Le champion fait souvent école, et Épinal, équipe historiquement au banc limité, a su construire son nouveau projet selon cette même ligne directrice. Le fait d'avoir deux formations avec une rotation complète a certainement contribué au rythme élevé malgré l'enchaînement des matches. Les trois lignes suffisent évidemment dans une saison régulière de 26 journées, d'où la domination de Grenoble et de Rouen qui disposaient des plus gros marqueurs de la Ligue Magnus.

Mais en play-offs, les rencontres se succèdent à un tempo international, et les clubs qui ont su rompre avec les habitudes archaïques en osant les 4 lignes ont logiquement su tirer leur épingle du jeu. C'est une étape importante de la professionnalisation et de la modernisation du hockey français.

 

Gap - Épinal 3-1 (0-0, 1-1, 2-0)
Mardi 31 mars 2015 à 20h15 à l'Alp Aréna de Gap. 2919 spectateurs.
Arbitrage de Nicolas Barbez et Jimmy Bergamelli assistés de Gwilherm Margry et Pierre Dehaen.
Pénalités : Gap 29' (2', 0', 2'+5'+20') ; Épinal 33' (0', 2', 6'+5'+20').
Tirs : Gap 42 (14, 12, 16) ; Épinal 22 (6, 9, 7).

Évolution du score :
0-1 à 28'43" : Beron assisté de Kloz et Moisand
1-1 à 39'59" : Frecon assisté de Golicic
2-1 à 51'05" : Richter assisté de Ritz et Langlais
3-1 à 55'37" : Bartman assisté de Valchar et Trabichet (sup. num.)


Gap

Attaquants :
Radim Valchar (-1) - Mickaël Perez (-1) - Nicolas Arrossamena (-1)
Bostjan Golicic (+2) - Nicolas Ritz (+1) - Karel Richter (+1)
Paul Schmitt - Kevin Da Costa - Nicholas Pard
[poste tournant] - Sébastien Rohat (+1) - Matthieu Frecon (+1)

Défenseurs :
Brett Bartman (+1) - Chad Langlais (+1, 5'+20')
Dominik Kramar (4') - Matt Wahl
Jérémy Baridon - Teddy Trabichet (C)

Gardien :
Clément Fouquerel

Remplaçants : Aurélien Bertrand (G), Ryan Ruikka, Loïc Chapelier, Alexandre Cornaire.

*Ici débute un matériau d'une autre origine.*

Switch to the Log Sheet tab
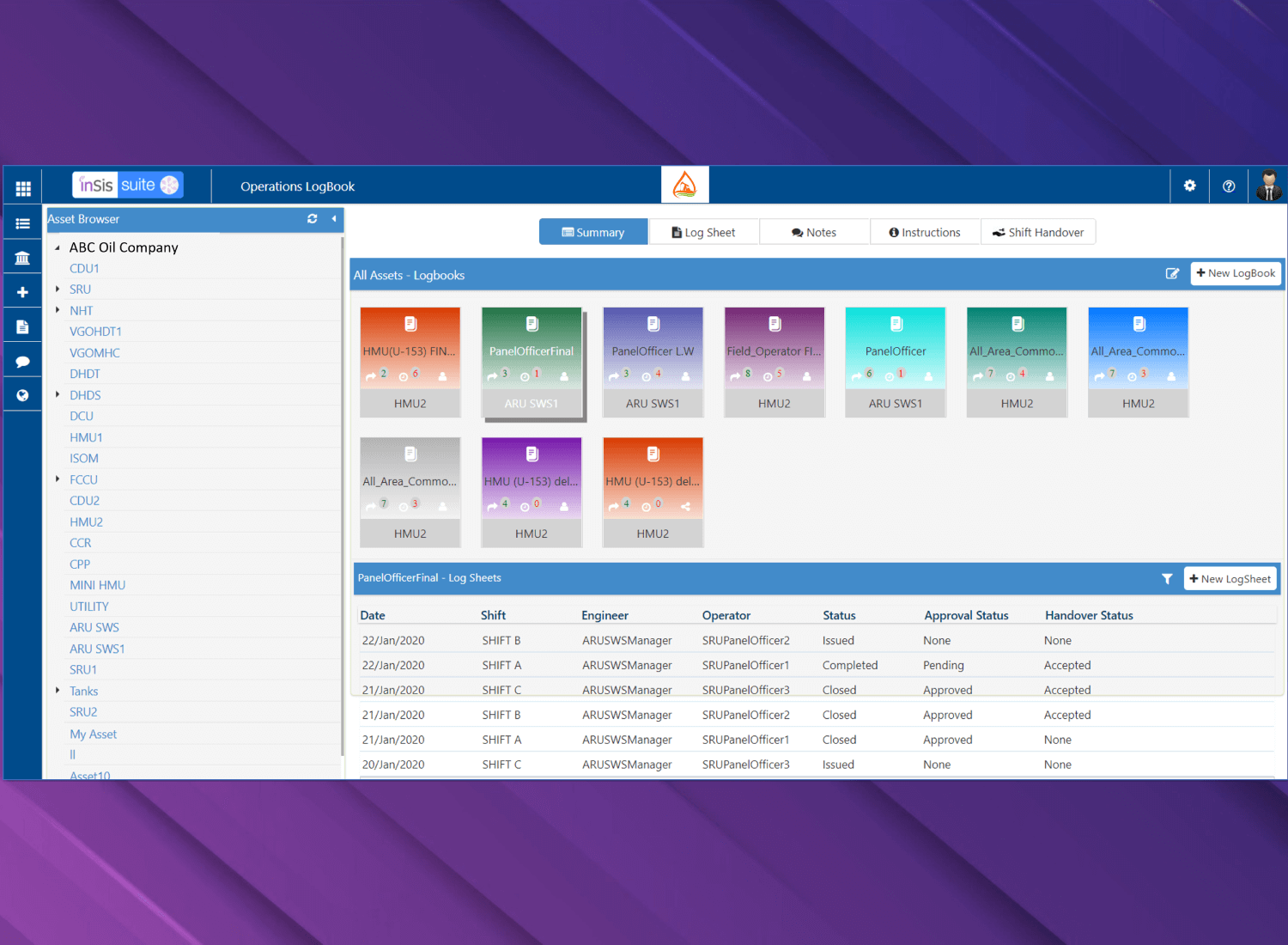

Absents : Roman Vondrácek (clavicule), Chad Lavigne (arrachement du tendon commun du long adducteur droit), Matt Carter (suspendu pour contrôle positif à l'éphédrine).

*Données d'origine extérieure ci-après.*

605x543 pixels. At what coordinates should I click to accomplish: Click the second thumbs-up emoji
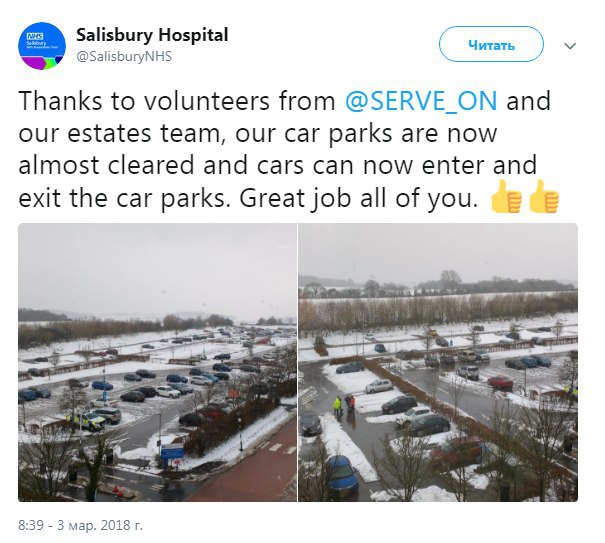(544, 197)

Épinal (4' de banc mineur)

Attaquants :
Vincent Kara - Matthieu Le Blond - Peter Valier
Anže Kuralt (-1, 2'+5'+20') - Grégory Beron (-1) - Ken Ograjenšek (-1)
Nicolas Leonelli - Michal Petrák - Ján Plch
Pierre-Charles Hordelalay - Yannick Offret - Martin Charpentier

Défenseurs :
Vojtech Kloz (-1) - Maxime Moisand
Maxime Ouimet (-1) - Alain Goulet (2')
Aziz Baazzi - Gašper Sušanj

Gardien :
Andrej Hocevar [sorti à 59'15"]

Remplaçants : Pierre Mauffrey (G), Peter Slovak, Anthony Rapenne.